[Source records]
_ _ _ _ _

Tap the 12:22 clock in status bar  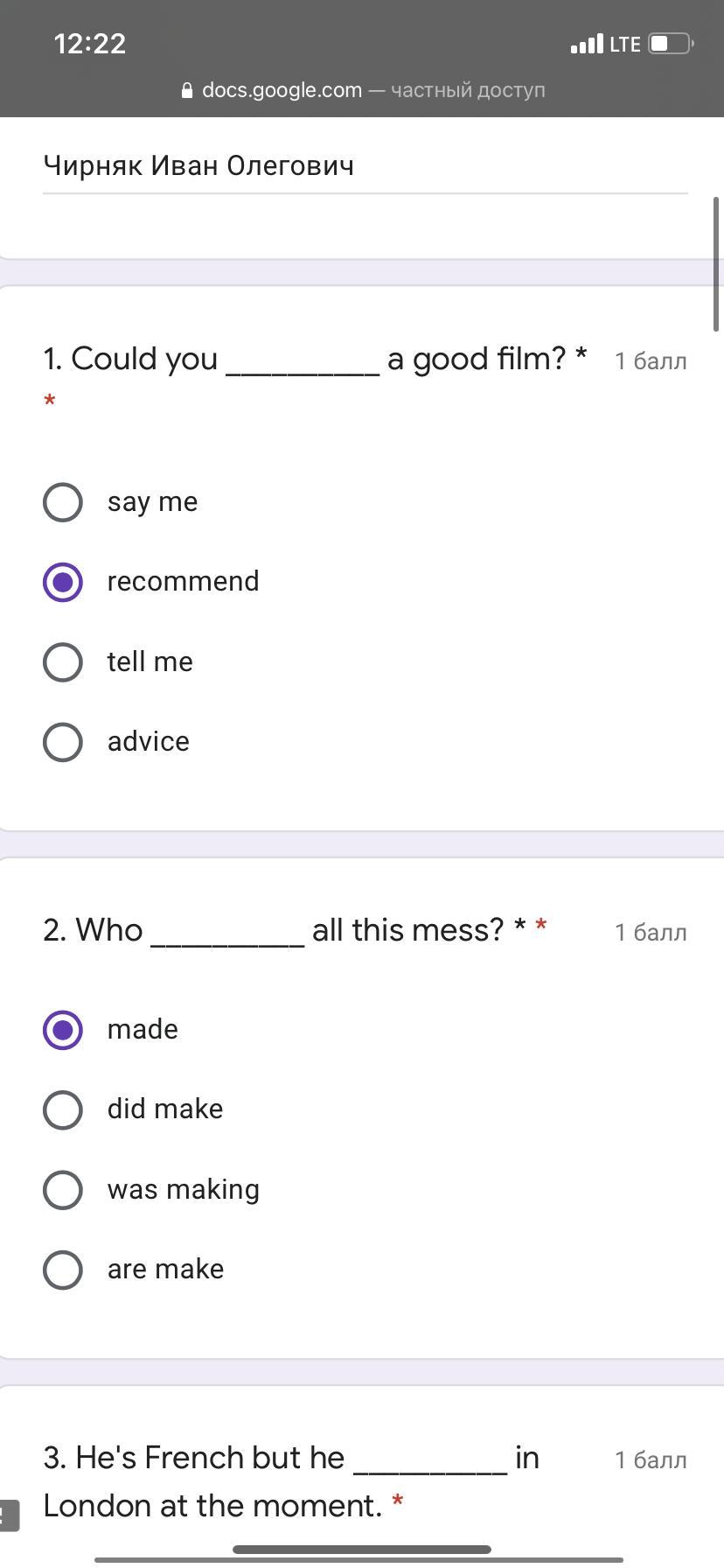(90, 44)
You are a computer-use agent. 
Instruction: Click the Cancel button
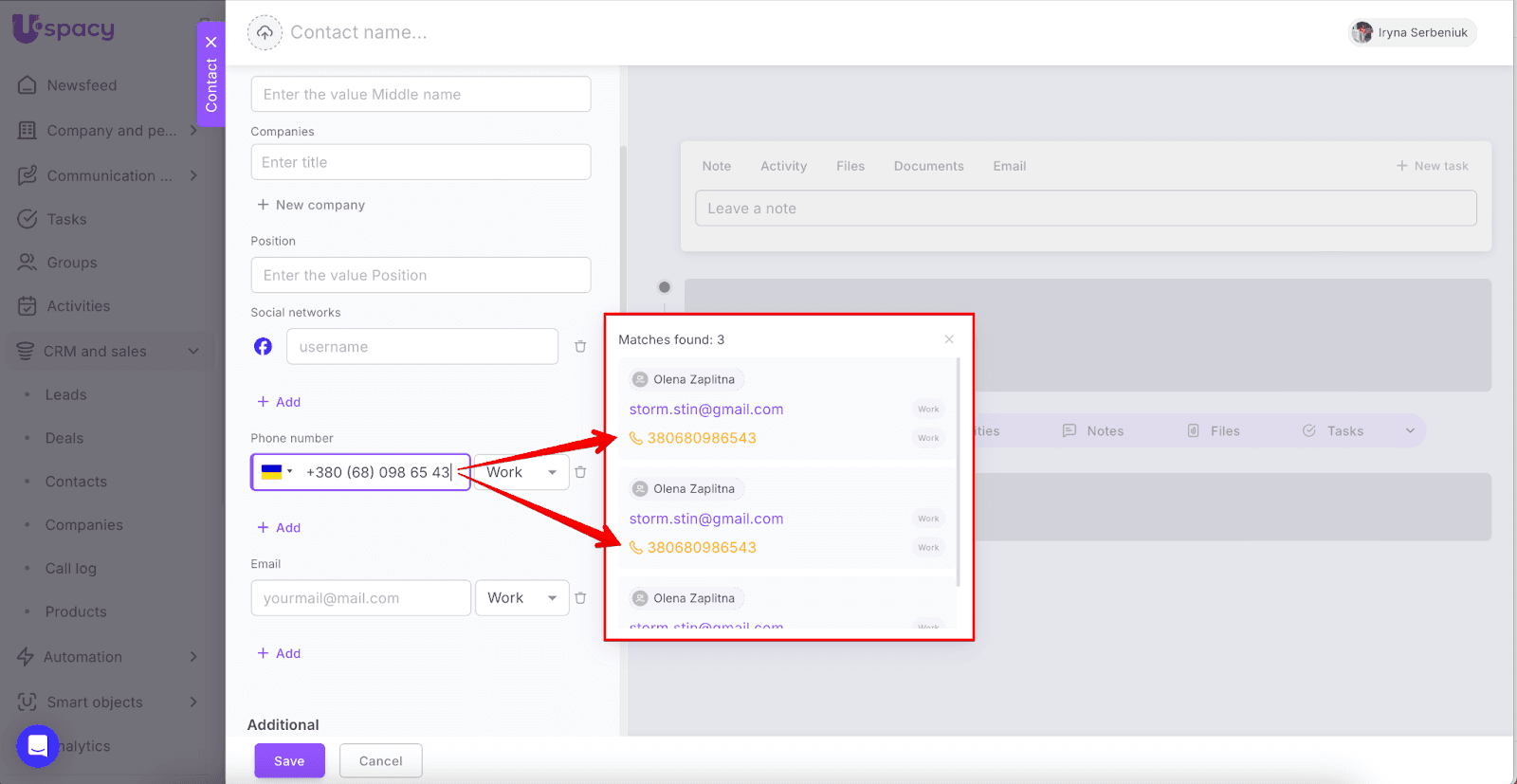pyautogui.click(x=380, y=761)
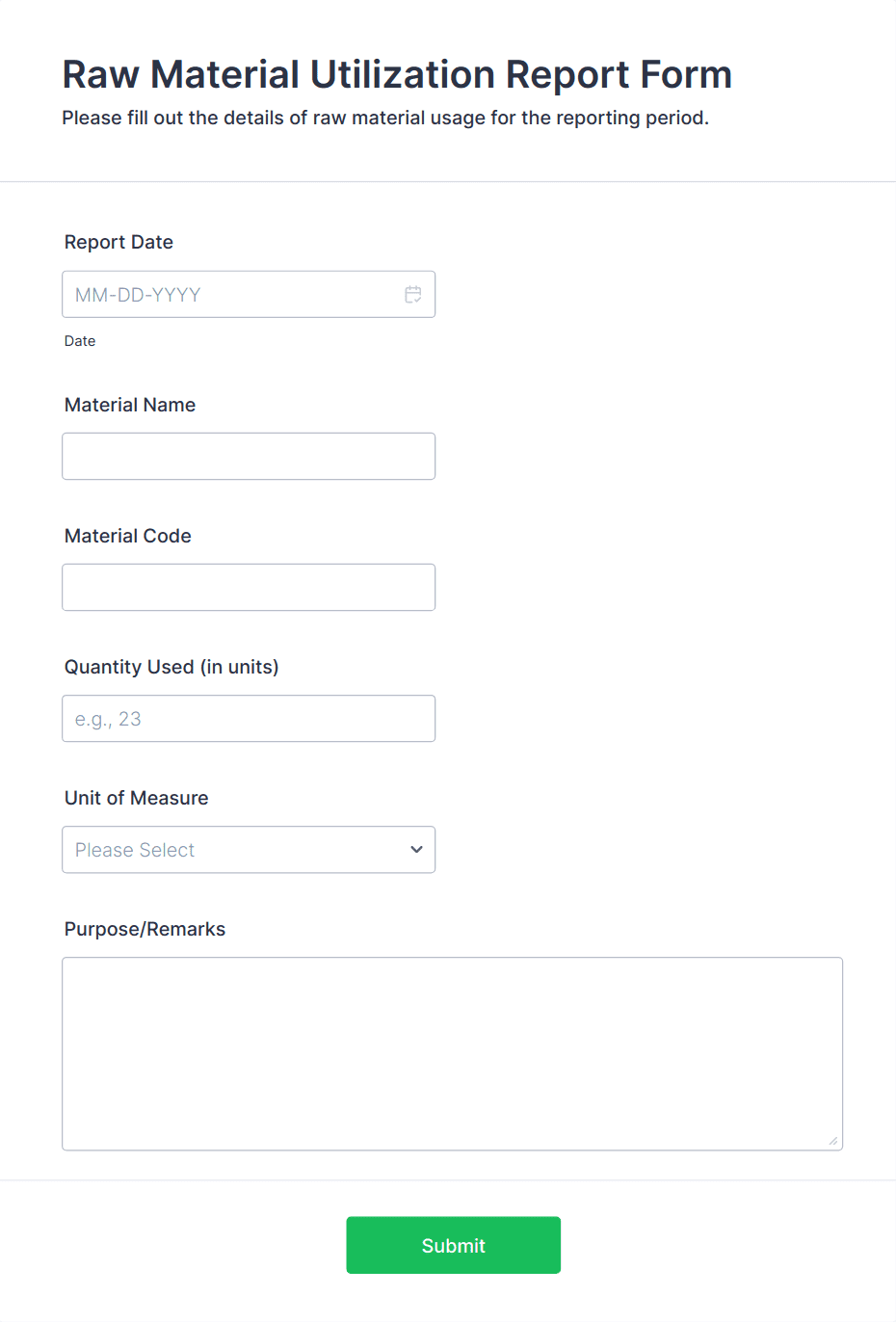Viewport: 896px width, 1322px height.
Task: Expand the Unit of Measure chevron arrow
Action: pos(416,850)
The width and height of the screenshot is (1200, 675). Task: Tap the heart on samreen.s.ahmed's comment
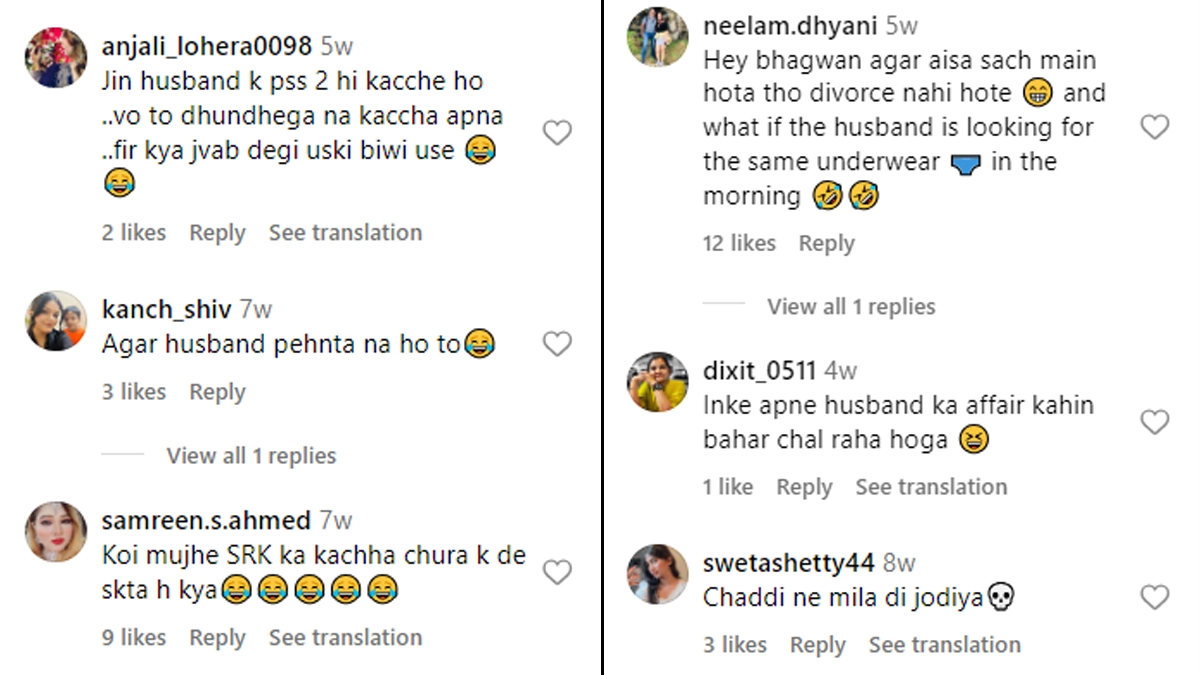(557, 572)
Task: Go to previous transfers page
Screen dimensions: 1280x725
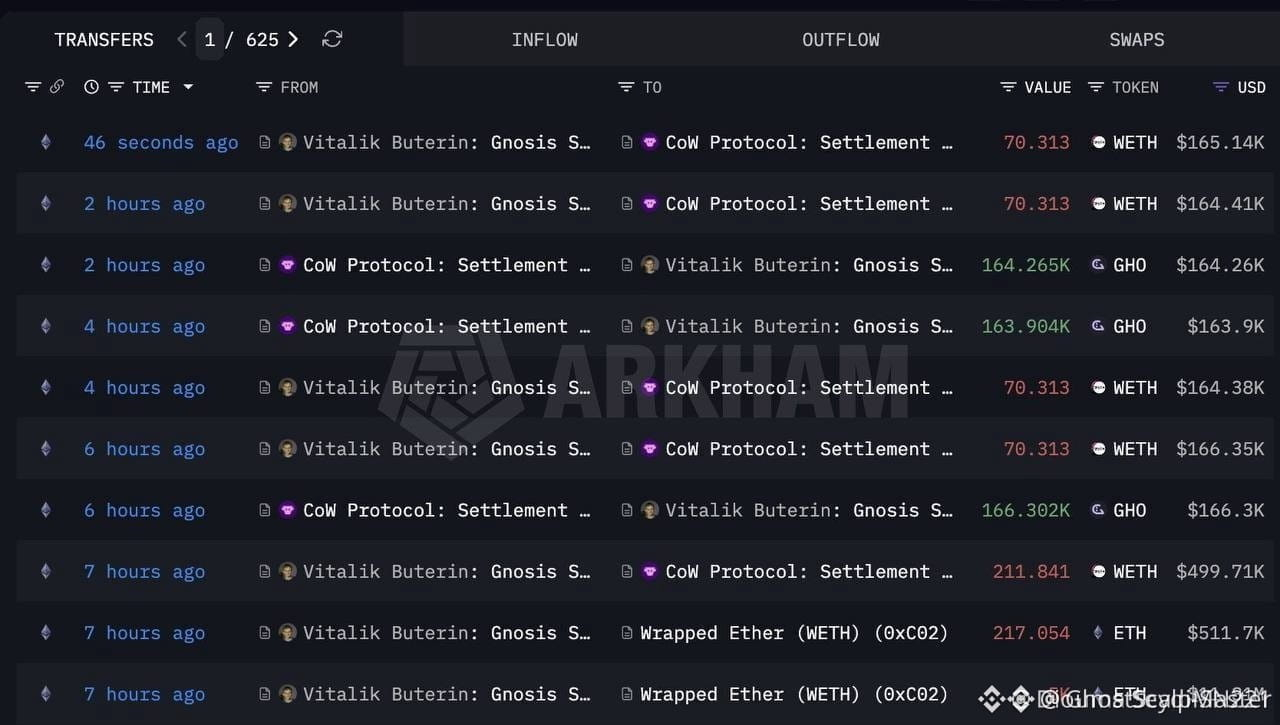Action: (x=181, y=39)
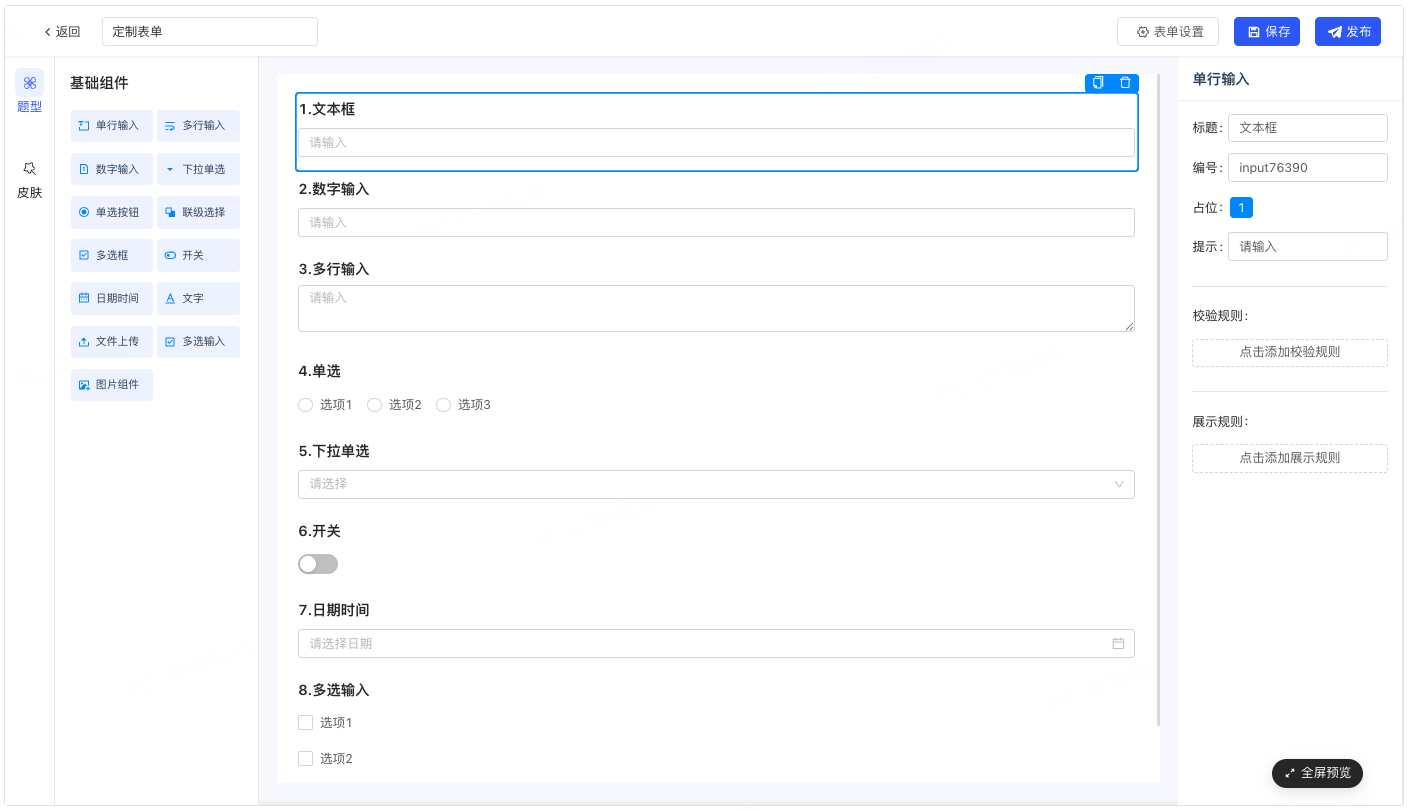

_ _ _ _ _

What is needed
Please print the lines from the one holding "Task: Go to previous transfers page" through the end of the records above, unchanged and with the pictures left out.

Answer section
Task: Go to previous transfers page
Screen dimensions: 1280x725
Action: (x=181, y=39)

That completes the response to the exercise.